• Problem:
Would you retype exactly the lines below, starting with the one that has "wellness (96, 1620)" and going on through the one that has "You are a GUI", with no pictures and nothing else?

┌──

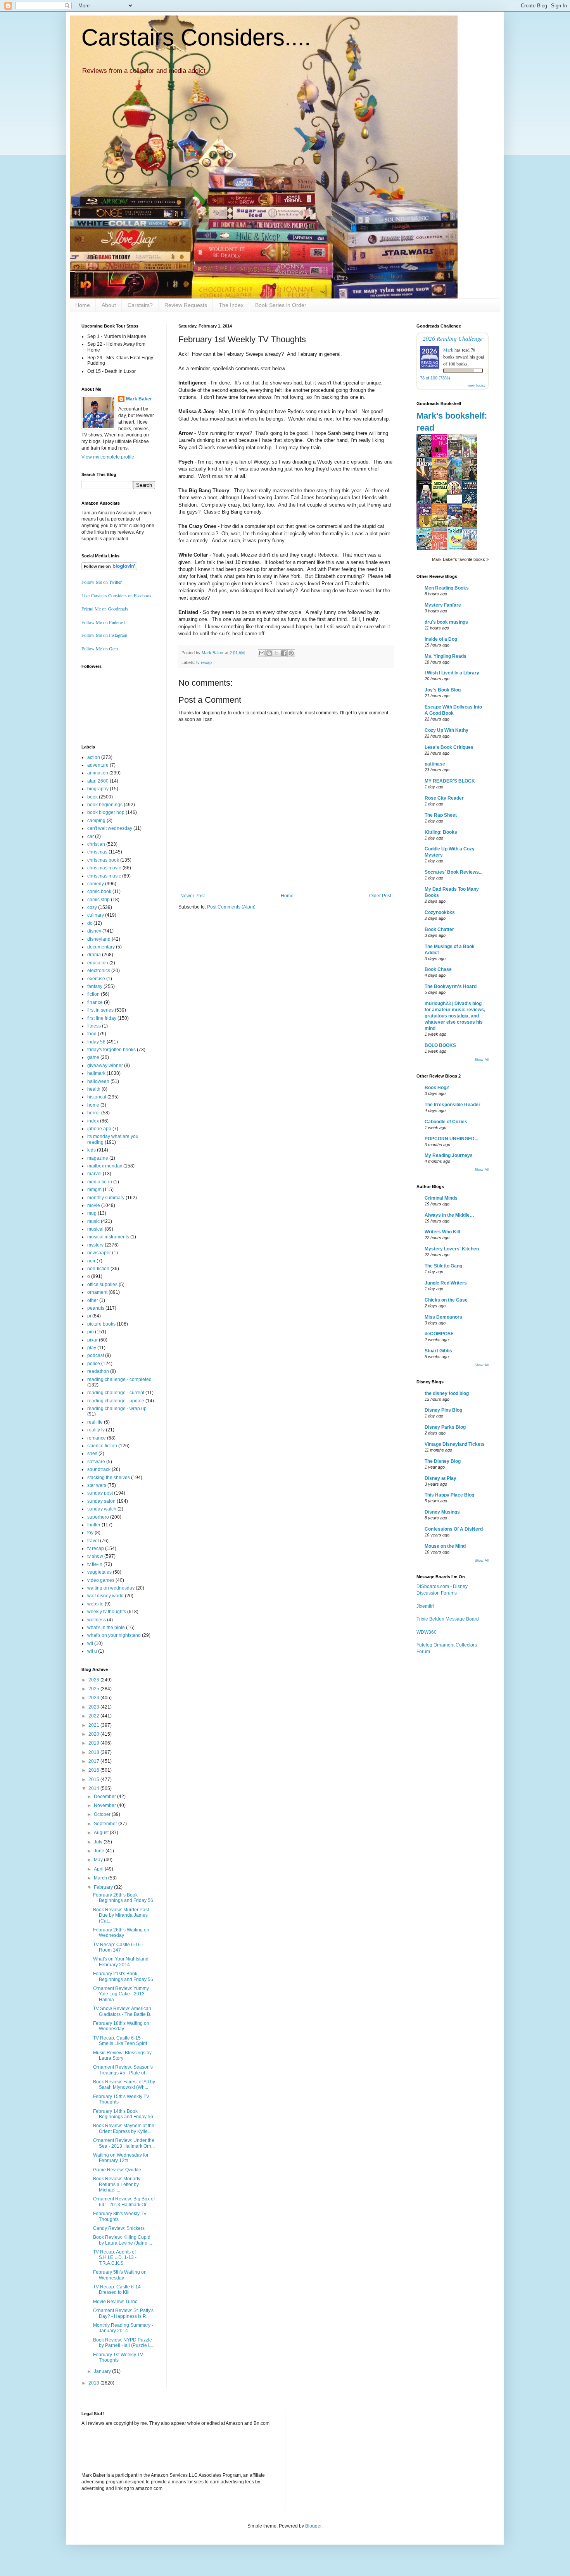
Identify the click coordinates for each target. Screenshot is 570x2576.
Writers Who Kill (442, 1232)
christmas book (103, 860)
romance (96, 1438)
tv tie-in (94, 1564)
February (104, 1887)
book (92, 797)
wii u (92, 1651)
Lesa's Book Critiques (449, 747)
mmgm (94, 1189)
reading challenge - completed (119, 1379)
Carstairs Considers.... (196, 37)
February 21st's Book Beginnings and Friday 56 (123, 1976)
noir (91, 1261)
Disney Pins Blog (443, 1410)
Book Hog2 (437, 1087)
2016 (94, 1770)
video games (100, 1580)
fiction (93, 994)
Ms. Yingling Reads (445, 656)
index (93, 1121)
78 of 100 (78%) (435, 378)
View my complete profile (107, 457)
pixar (92, 1340)
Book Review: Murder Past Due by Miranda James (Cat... (121, 1915)
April (99, 1869)
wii (90, 1643)
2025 (94, 1688)
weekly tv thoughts (106, 1611)
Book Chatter (439, 929)
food (92, 1033)
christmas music (104, 876)
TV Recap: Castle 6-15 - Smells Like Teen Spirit (120, 2040)
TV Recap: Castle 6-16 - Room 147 (118, 1947)
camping (96, 820)
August (102, 1832)
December (105, 1796)
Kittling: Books (441, 832)
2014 (94, 1788)
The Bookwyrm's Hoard (451, 986)
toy (90, 1532)
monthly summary (105, 1197)
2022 (94, 1716)
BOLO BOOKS (440, 1045)
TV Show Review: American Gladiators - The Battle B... (123, 2011)
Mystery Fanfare (443, 605)
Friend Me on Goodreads (104, 608)
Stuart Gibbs (438, 1351)
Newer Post (192, 895)
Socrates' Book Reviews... (453, 872)
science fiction (102, 1445)
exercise (96, 978)
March (101, 1878)
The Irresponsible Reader (452, 1104)
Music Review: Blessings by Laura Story (122, 2055)
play (91, 1347)
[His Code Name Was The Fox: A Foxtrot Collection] (456, 493)
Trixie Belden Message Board (447, 1619)
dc (89, 923)
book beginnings (105, 804)
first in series (100, 1010)
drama (94, 954)
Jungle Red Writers (446, 1283)
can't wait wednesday (109, 828)
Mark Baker (139, 399)
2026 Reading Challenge (453, 338)
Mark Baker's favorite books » (460, 559)
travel (93, 1540)
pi (89, 1316)
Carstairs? (140, 305)
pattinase (435, 764)
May (99, 1859)
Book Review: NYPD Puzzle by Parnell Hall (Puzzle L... (123, 2342)
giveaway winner (105, 1065)
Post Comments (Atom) (231, 907)
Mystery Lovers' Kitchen (452, 1249)
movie (93, 1205)
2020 (94, 1734)
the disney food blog (447, 1393)
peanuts (95, 1308)
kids (91, 1150)
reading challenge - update (115, 1401)
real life (95, 1422)
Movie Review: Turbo (115, 2301)
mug (92, 1213)
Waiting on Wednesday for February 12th (121, 2157)
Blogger (313, 2526)
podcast (95, 1355)
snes (92, 1453)
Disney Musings (442, 1512)
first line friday (101, 1018)
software (96, 1461)
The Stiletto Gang (443, 1266)
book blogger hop (105, 812)
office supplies (102, 1284)
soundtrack (99, 1469)
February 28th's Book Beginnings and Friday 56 (123, 1897)
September (106, 1823)
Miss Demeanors (443, 1317)
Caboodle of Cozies (446, 1121)
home (93, 1105)
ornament (97, 1292)
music (93, 1221)
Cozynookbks (440, 912)
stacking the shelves (108, 1477)
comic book (99, 891)
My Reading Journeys (449, 1155)
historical (96, 1097)
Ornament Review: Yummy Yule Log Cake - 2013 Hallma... (121, 1994)
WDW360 (426, 1632)
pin (90, 1332)
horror (93, 1113)
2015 (94, 1779)
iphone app (99, 1128)
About (109, 305)
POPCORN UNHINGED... (451, 1138)
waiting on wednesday (111, 1588)
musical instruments (108, 1237)
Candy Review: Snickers (119, 2228)
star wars (96, 1485)
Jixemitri (425, 1606)
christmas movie (104, 868)
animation (97, 773)
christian (96, 844)
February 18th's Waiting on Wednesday (121, 2026)
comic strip (98, 899)
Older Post (380, 895)
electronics (98, 970)
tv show (95, 1556)
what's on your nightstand (114, 1635)
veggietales (99, 1572)
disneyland (99, 939)
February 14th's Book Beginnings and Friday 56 (123, 2114)
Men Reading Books (447, 588)
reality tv (96, 1430)
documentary (101, 947)
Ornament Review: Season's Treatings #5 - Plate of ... (123, 2069)
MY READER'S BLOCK (450, 781)
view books (476, 385)
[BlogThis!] (269, 653)
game (93, 1057)
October (103, 1814)
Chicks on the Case (446, 1300)
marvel (94, 1173)
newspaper (99, 1252)
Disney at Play (440, 1478)
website (95, 1604)
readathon (98, 1371)
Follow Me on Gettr (99, 648)
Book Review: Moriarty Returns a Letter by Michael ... (116, 2184)
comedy (95, 883)
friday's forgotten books (111, 1049)
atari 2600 (98, 781)
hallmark (96, 1073)
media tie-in (99, 1182)
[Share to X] (276, 653)
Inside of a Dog (441, 639)
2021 (94, 1725)
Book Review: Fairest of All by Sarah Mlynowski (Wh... (124, 2084)
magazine (97, 1158)
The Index (231, 305)
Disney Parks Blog (445, 1427)
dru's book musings (446, 622)
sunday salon (101, 1501)
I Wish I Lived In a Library (452, 673)
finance (95, 1002)
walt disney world (105, 1595)
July (99, 1842)
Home (82, 305)
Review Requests (185, 305)
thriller (93, 1525)
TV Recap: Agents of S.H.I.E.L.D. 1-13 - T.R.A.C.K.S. (114, 2257)
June (99, 1851)
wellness (96, 1620)
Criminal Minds (441, 1198)
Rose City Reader (444, 798)
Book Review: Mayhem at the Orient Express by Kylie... (123, 2128)
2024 (94, 1697)
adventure (98, 765)
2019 (94, 1743)
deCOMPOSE (439, 1333)
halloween (98, 1081)
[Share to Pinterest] (291, 653)
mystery (95, 1245)
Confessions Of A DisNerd (454, 1529)
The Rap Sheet (441, 815)
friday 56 (96, 1042)
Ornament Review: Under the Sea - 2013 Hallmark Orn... (124, 2143)
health (93, 1089)
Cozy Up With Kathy (446, 730)
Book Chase (438, 969)
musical (95, 1229)
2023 (94, 1707)
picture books (101, 1324)
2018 (94, 1752)
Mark (448, 350)
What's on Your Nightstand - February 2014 (122, 1961)
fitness (94, 1026)
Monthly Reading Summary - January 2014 (123, 2328)
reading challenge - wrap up (117, 1408)
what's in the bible (106, 1627)
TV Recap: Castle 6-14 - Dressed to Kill (118, 2289)
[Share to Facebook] (284, 653)
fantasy (94, 986)
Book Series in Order (280, 305)
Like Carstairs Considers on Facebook (116, 595)
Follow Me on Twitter (101, 582)
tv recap (204, 662)
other (92, 1300)
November (105, 1805)
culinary (95, 915)
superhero (98, 1517)
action (93, 757)
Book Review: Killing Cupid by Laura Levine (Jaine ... (122, 2240)
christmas (97, 852)
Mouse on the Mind (445, 1546)
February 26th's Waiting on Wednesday (121, 1932)
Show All (482, 1060)
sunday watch (101, 1509)
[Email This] (262, 653)
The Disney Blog (443, 1461)
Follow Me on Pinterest (103, 622)
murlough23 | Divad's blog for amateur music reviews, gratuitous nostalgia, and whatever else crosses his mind (455, 1016)
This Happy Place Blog (449, 1495)
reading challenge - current (115, 1392)
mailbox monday (104, 1166)
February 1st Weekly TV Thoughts (118, 2357)
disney (94, 931)
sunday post (100, 1493)
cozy (92, 907)
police (93, 1363)
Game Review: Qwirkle (117, 2170)
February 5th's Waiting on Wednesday (120, 2274)
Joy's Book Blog (443, 690)
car (90, 836)
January (103, 2371)
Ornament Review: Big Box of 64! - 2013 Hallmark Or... (124, 2201)
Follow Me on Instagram (104, 635)
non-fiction (98, 1268)
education (97, 963)
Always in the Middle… (449, 1215)
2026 (94, 1680)
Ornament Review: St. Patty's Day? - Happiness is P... (123, 2313)
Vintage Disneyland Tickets (455, 1444)
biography (98, 788)
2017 (94, 1761)
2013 (94, 2383)
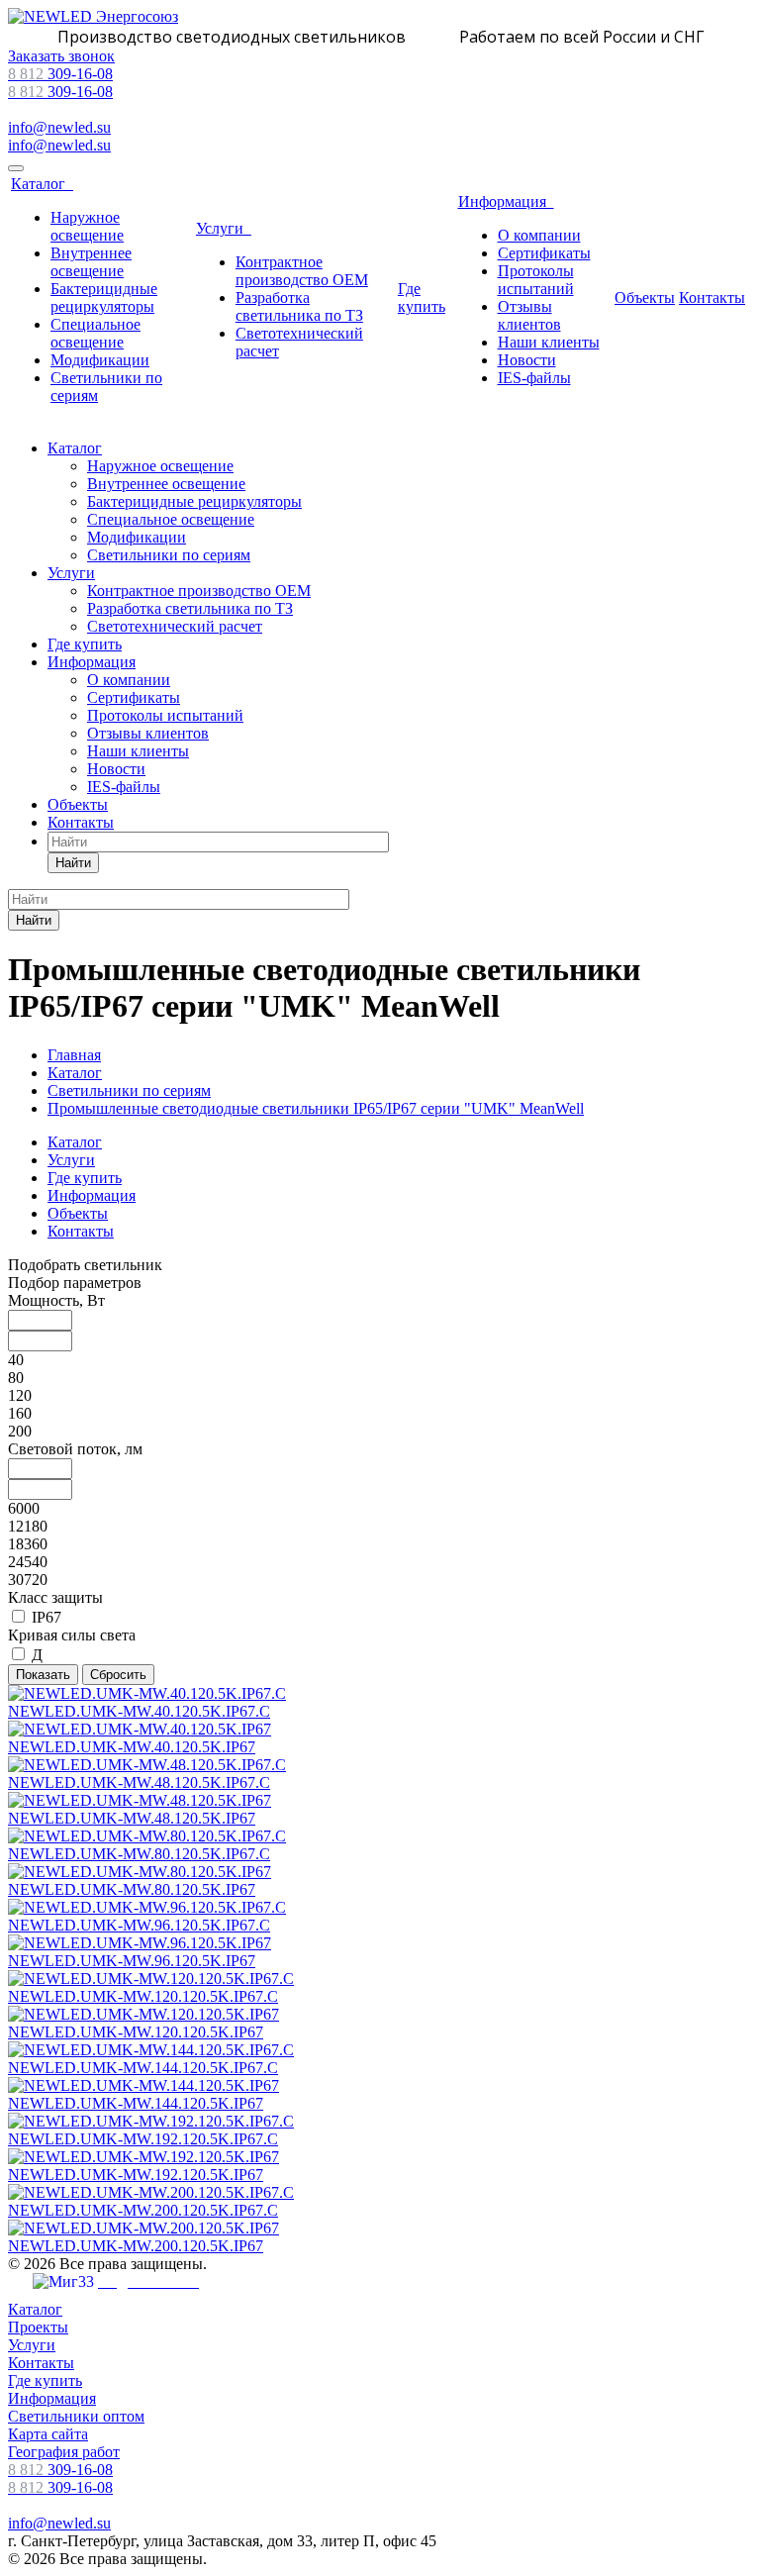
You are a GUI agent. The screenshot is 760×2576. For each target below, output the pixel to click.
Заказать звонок (61, 56)
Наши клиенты (549, 342)
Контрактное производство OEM (302, 270)
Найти (73, 862)
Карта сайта (48, 2434)
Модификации (99, 359)
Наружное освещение (87, 226)
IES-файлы (534, 377)
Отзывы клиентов (529, 315)
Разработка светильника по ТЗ (299, 306)
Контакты (712, 297)
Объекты (645, 297)
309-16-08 (60, 73)
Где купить (421, 297)
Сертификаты (544, 253)
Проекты (38, 2327)
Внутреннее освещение (91, 262)
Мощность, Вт (56, 1300)
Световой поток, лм (75, 1448)
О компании (539, 235)
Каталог (42, 183)
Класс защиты (55, 1597)
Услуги (223, 228)
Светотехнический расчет (174, 626)
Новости (527, 359)
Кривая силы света (72, 1635)
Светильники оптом (76, 2416)
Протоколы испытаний (536, 279)
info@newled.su (59, 127)
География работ (64, 2451)
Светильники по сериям (168, 554)
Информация (506, 201)
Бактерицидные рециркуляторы (103, 297)
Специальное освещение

└──

• Reply to the task:
wellness (96, 1620)
Criminal Minds (441, 1198)
Rose City Reader (444, 798)
Book Review: Mayhem at the Orient Express by Kylie... (123, 2128)
2024 (94, 1697)
adventure (98, 765)
2019 (94, 1743)
deCOMPOSE (439, 1333)
halloween (98, 1081)
[Share to Pinterest] (291, 653)
mystery (95, 1245)
Confessions Of A DisNerd (454, 1529)
The Rap Sheet (441, 815)
friday 56 (96, 1042)
Ornament Review: Under the Sea - 2013 Hallmark Orn... (124, 2143)
health (93, 1089)
Cozy Up With Kathy (446, 730)
Book Chase (438, 969)
musical (95, 1229)
2023 (94, 1707)
picture books (101, 1324)
2018 (94, 1752)
Mark (448, 350)
What's on Your Nightstand - February 2014 (122, 1961)
fitness (94, 1026)
Monthly Reading Summary - January 2014 (123, 2328)
reading challenge - wrap up (117, 1408)
what's in the bible (106, 1627)
TV Recap: Castle 6-14 - Dressed to Kill (118, 2289)
[Share to Facebook] (284, 653)
fantasy (94, 986)
Book Series in Order (280, 305)
Like Carstairs Considers on Facebook (116, 595)
Follow Me on Twitter (101, 582)
tv recap (204, 662)
other (92, 1300)
November (105, 1805)
culinary (95, 915)
superhero (98, 1517)
action (93, 757)
Book Review: Killing Cupid by Laura Levine (Jaine ... (122, 2240)
christmas (97, 852)
Mouse on the Mind (445, 1546)
February 26th's Waiting on Wednesday (121, 1932)
Show All (482, 1060)
sunday watch (101, 1509)
[Email This] (262, 653)
The Disney Blog (443, 1461)
Follow Me on Pinterest (103, 622)
murlough23 | Divad's blog for amateur music reviews, gratuitous nostalgia, and whatever else crosses his mind (455, 1016)
This Happy Place Blog (449, 1495)
reading challenge - current (115, 1392)
mailbox monday (104, 1166)
February 1st Weekly TV Thoughts (118, 2357)
disney (94, 931)
sunday post (100, 1493)
cozy (92, 907)
police (93, 1363)
Game Review: Qwirkle (117, 2170)
February 5th's Waiting on Wednesday (120, 2274)
Joy's Book Blog (443, 690)
car (90, 836)
January (103, 2371)
Ornament Review: Big Box of 64! - 2013 Hallmark Or... (124, 2201)
Follow Me on Instagram (104, 635)
non-fiction (98, 1268)
education (97, 963)
Always in the Middle… (449, 1215)
2026 (94, 1680)
Ornament Review: St. Patty's Day? - Happiness is P... (123, 2313)
Vintage Disneyland Tickets (455, 1444)
biography (98, 788)
2017 (94, 1761)
2013 (94, 2383)
You are a GUI agent. The screenshot is 760×2576. For each target below, output the pixel to click.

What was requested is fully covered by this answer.